Regarding the use of language, children in middle class families more often than not take part in discussions that promotes logic and reconciliation. This can be seen in the conversation between Alex and his mother during the car ride home. For example, his mom asks him how his day was. This question gives Alex the chance to cultivate his verbal skills. Parents put a lot of emphasis in reasoning in middle-class homes and took views on different subjects from their children (Heath 1983). In contrast, in working class homes, majority of parents didn’t focus on advancing their children’s views but rather kept quiet when given information by their children. Hence children in working-class families do not have the chance of developing their thinking or language when at home compared to middle-class children. In addition, there is poor negotiation between children and their parents among the working-class. Children are given firm directives and cannot question their parents contrary to which they will be punished.
Middle-class children are rarely close to their extended families. For instance, Alexander doesn’t see his cousins more often nor play with neighborhood children. This is due to most homes in Alexander’s neighborhood being inhabited by couples without children. Majority of the children he plays with are from his classroom. In contrast, children in working-class families are closer to their extended families. These are considered important and dependable (Lareau 2000a).
The social class a family belongs to has a huge bearing on several aspects of family life for instance use of time, language and kin ties. Nevertheless, social class doesn’t affect all aspects of family life. In spite of everything, parents pass on advantages to their children more so the white and black middle-class families who have made a conscious effort to arouse children’s aptitude (Kohn and Schooler 1983). The working-class parents believe that the progress of their children will occur instinctively as long as they provide their children with reassurance food, shelter and other essential support. Variation in educational resources is also significant. The advanced level of education of middle-class parents offers them a wider pool of expressions and self assurance when overruling school matters. Working class parents do not recognize key terms and consider themselves socially superior to educators.
These diverse tactics bring out different results in children. Middle-class children as young as 9 years have been found to develop an apparent sense of their own abilities and skills. In adddition, they have made a distinction between themselves and their siblings and friends. Due to the importance placed on reasoning in middle-class families, children can utilize their way of thinking to convince adults to consent to their wishes. Also, middle-class families take children wants seriously. However, this steadfastness in developing children comes at a price. It results in crowded family calendar full of different acivities hence leaving little or no time for visiting extended families.

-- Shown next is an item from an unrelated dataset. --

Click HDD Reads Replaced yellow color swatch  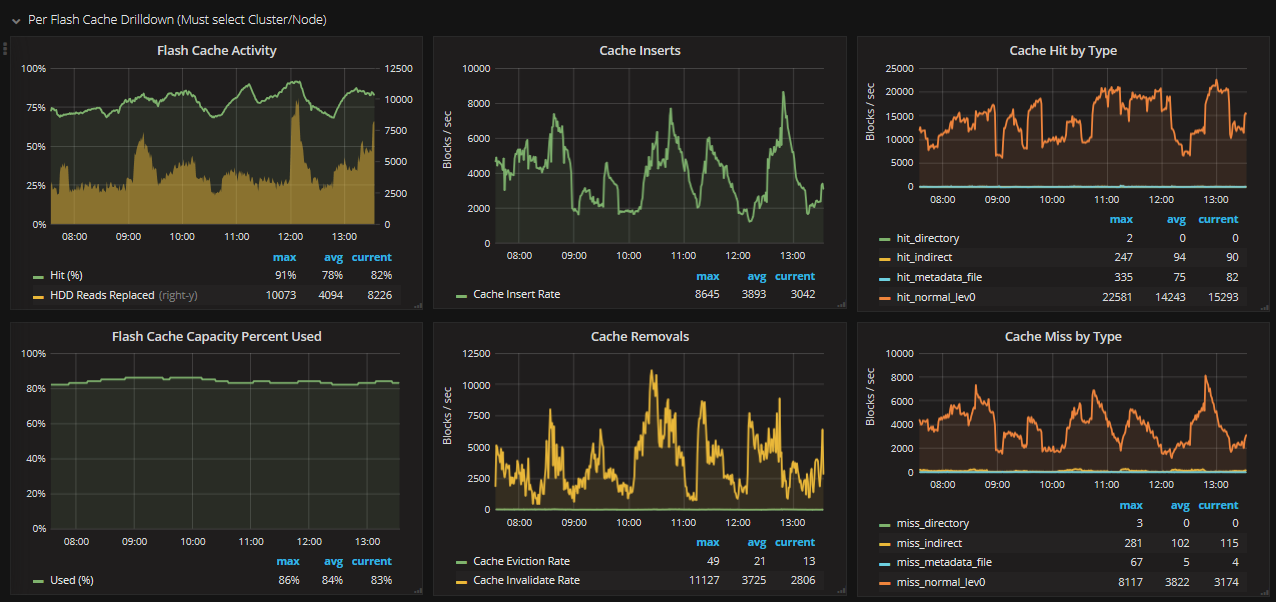click(39, 295)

In working-class families, restrictions are set by the parents and children are open to fit their own routine within these restrictions. The actions of adults are not led by the children as common as in the middle-class and children are inferior to adults (Chidekel 2002). In working-class families there is no negotiation between children and parents. Parents usually hand out commands which are irreversible. In addition, children in working-class families experience a big divide between their family and the rest of the world due to lack of contact with strangers. The only contact they experience is with relatives.
In conclusion, childrearing across different social-classes has long-term consequences. Middle-class child rearing has a number of shortcomings. First, it is exhaustive due to exhaustive mothering and tight family timetables (Hays 1996). Secondly, children depend on their parents more compared to children in working-class families hence are less likely to stand on their own.
References
Chidekel, Dana. 2002. Parents in Charge. New York: Simon and Schuster.
Lareau, Annette. 2000a. Home Advantage: Social Class and Parental Intervention in Elementary
Education. 2nd ed. Lanham,MD: Rowman and Litlefield.
Hays, Sharon. 1996. The Cultural Contradictions of Motherhood. New Haven, CT: Yale
University Press.
Heath, Shirley Brice. 1983. Ways with words. London, England: Cambridge University Press.
Hochschild, Arlie Rusell. 1989. The second Shift: Working Parents and the Revolution at Home. New York: Viking.
Kohn, Melvin and Carmi Schooler, eds.1983. Work and Personality: An Inquiry into the Impact
of Social Stratification. Norwood, NJ: Ablex.